A concretizar-se esta fusão, a AT&T obtém o controlo das três divisões da Time Warner: HBO com todos os serviços de televisão por subscrição premium e de streaming (HBO Go e HBO Now) nos Estados Unidos, bem como os serviços internacionais de subscrição e streaming; a Warner Bros Entertainment que no todo inclui televisão, cinema, home vídeo e produção e distribuição de vídeo jogos; a Turner. que engloba os canais por subscrição, dentro e fora de portas, da CNN, TNT, TBS e Cartoon Network. Juntam-se as quotas da Time Warner nos serviços de OTT e plataformas digitais como a Hulu, CNN.com, Fandango, etc. A AT&T é o segundo operador de telecomunicações com maior implantação nos Estados Unidos, depois da Comcast. Tem 142 milhões de assinantes nos serviços móveis, internet e televisão por subscrição (através do serviço DirectTV).

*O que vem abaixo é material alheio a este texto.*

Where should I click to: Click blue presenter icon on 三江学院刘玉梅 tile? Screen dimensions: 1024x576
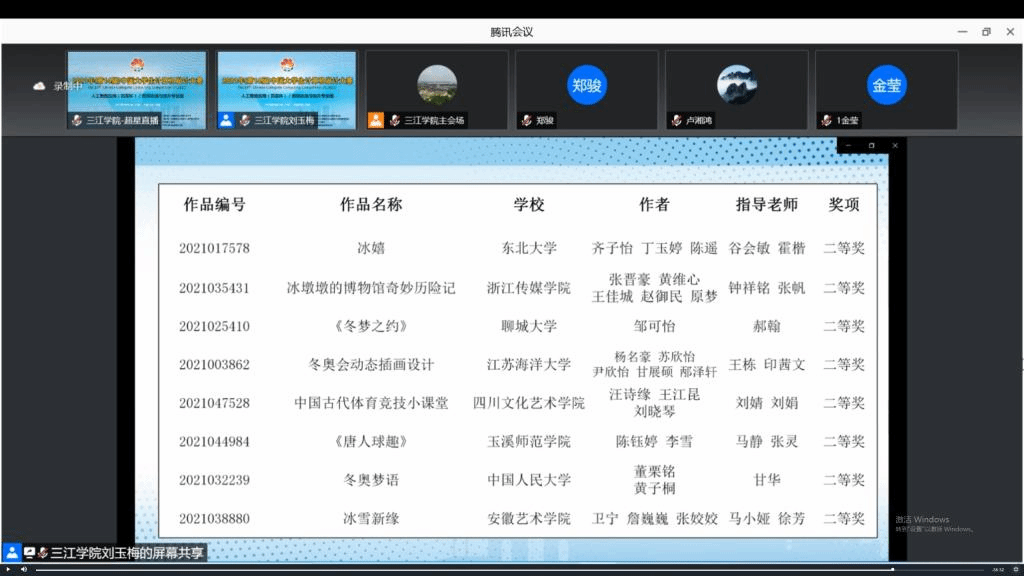click(226, 120)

Chegando a vias de facto, este negócio é o maior no sector do media dos últimos cinco anos – a Comcast adquiriu a NBCUniversal em 2011 -, e poderá vir a provocar novos acordos de consolidação face ao contexto de “cord-cutting”, de abandono dos consumidores da televisão linear paga, e do crescimento exponencial, por outro lado, da oferta OTT (Over The Top) TV e das oferta das plataformas digitais cada vez mais consumidas através dos dispositivos móveis (smartphone e tablets).